Habillé de rouge, de bleu et de blanc quand il est à l’extérieur du foyer, Aliocha pourrait représenter l’étendard de cette Russie moderne, qui si elle n’a pas abandonné l’autoritarisme des petits patriarches de la nation, semblent souffrir des cruels sentiments abandonniques de la mère (patrie) et des manques des manteaux du (re)père. Le retour traitait déjà de tout ça. Doit-on voir dans les allusions à la crise Ukrainienne les symboles d’un divorce consumé et une certaine nostalgie de l’Union (soviétique) idyllique conjuguée ?
Autre symbole, autre preuve, autre possible porte drapeau. La scène finale, sur la terrasse enneigée de son nouvel et bel appartement, Zhenya court sur un tapis roulant, parée du survêtement présidentiel. Pour sculpter les solides attributs qui ont fait sa gloire d’antan et affronter les défis de la modernité ?
Le paragraphe suivant contenant des révélations, j’invite ceux qui n’ont pas vu le film à passer directement à celui de la conclusion.
Comme dans le légendaire thriller coréen Memories Of Murder, Zviaguintsev fait le choix de potentiellement frustrer son spectateur en offrant à son film une fin ouverte. Ne pas savoir ce qu’il advient d’Aliocha rend pour moi le film encore plus beau, car c’est au fond le seul potentiel substrat d’espoir contenu dans le film. Loin d’une hypothétique issue funeste, j’aime pour ma part croire que le gamin continue de courir. Quelque part. Où les rubans ne se coincent pas dans les racines d’un monde en chantier. Où son histoire reste à écrire, et où le meilleur demeure à venir.

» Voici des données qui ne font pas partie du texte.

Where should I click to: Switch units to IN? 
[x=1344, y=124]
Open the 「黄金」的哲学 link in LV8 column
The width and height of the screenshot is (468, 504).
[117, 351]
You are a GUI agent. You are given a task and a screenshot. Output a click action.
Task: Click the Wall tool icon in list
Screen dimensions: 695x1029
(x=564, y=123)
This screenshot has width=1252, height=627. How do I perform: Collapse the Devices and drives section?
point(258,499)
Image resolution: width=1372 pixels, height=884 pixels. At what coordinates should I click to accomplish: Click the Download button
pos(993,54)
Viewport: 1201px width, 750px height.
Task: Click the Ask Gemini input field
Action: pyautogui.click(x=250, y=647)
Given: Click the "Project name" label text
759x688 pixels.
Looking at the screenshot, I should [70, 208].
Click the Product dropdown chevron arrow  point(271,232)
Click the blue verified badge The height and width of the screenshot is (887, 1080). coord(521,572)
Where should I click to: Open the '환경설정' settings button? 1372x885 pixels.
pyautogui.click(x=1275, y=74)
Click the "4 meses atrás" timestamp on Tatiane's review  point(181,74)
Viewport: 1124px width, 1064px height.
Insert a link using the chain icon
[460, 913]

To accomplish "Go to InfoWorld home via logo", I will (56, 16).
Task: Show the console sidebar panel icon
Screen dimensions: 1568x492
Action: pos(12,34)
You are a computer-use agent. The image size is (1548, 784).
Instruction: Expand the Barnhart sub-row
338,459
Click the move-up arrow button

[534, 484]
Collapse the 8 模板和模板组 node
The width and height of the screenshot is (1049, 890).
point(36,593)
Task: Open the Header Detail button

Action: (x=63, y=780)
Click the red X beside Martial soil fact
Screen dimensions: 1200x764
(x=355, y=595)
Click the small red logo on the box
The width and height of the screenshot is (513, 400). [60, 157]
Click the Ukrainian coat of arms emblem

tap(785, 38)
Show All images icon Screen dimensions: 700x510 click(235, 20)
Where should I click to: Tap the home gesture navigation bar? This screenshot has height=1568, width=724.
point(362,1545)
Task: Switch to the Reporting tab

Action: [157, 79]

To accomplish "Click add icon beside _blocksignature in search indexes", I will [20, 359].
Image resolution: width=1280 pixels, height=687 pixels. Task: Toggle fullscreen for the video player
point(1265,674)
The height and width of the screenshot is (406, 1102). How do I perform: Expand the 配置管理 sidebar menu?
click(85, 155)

Doté d’une maîtrise clinique et d’un génie crépusculaire, porté par la musique d’Arvo Pärt, Andreï Zviaguinstev livre avec Faute d’amour son film le plus accessible et le plus abouti. Un véritable chef d’oeuvre. Qui rappelle à quiconque en doutait encore que l’âme humaine est un puits sans fond, n’abritant pas même une corde pour s’y pendre, mais où il est quand même permis de prendre un selfie.